証人=「要するに部屋まで被疑者を連れて行って、帰ってくるんであって、内容は私等には分からないということです」

福地弁護人=「あなたは単に部屋に連れて行くだけでなくて、逃亡防止したりね、被告人が乱暴なことでもしたような場合には、それを制止するような、そういう役目もあったわけでしょう」

証人=「はい、ございます」

福地弁護人=「部屋の中に送り込めばあとはもう用は済んで知らん顔をしているというわけにはいかないんじゃないですか」

証人=「はい」

福地弁護人=「時には、様子を覗きに行くわけでしょう。時には、何かの用事を仰せつかることもあるでしょうしね」

証人=「それは一回こういうことがございました。狭山で調べていて、私は石川が検事さんに茶碗を投げつけたということがあったんです。で、その投げつけたのは私は見ておりませんで、その音がして、事務官のおいという声でもって中に入ってみたところが、お湯が少し散らばって茶碗が机の上にころがっていたということはございます。その時は確かに入りました」

(続く)

                                             *

弁護人の尋問内容に、石川被告が飯を食わないので関源三巡査部長がわざわざカレーライスを持ってきたことを証人は知っているか、という趣旨の問いがある。

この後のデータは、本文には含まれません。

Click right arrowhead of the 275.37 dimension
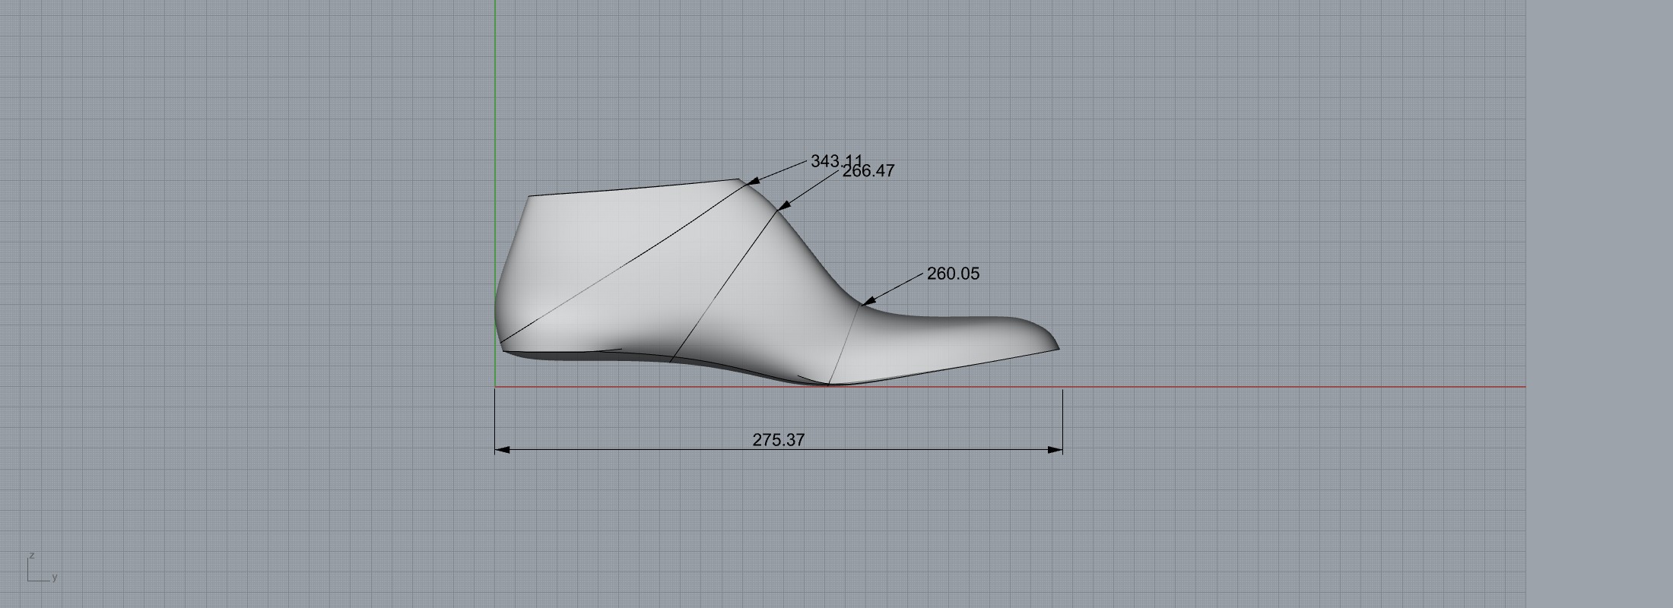The height and width of the screenshot is (608, 1673). 1056,450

発言の全てが記録されるこの厳粛な場で、弁護人が思い付きや行き当たりばったりの質問をするとは考えられず、カレーライスの件も何かしらの根拠に基づき問うたと思われる。して見れば、弁護側は公判調書に記録されている事柄以上に、狭山事件に関する事実、率直に言えば真犯人に肉薄した情報を得ていたのではないか、などと老生は考えるのだが、この辺りは公判調書の行間を読み解いてゆかねば分かるまい。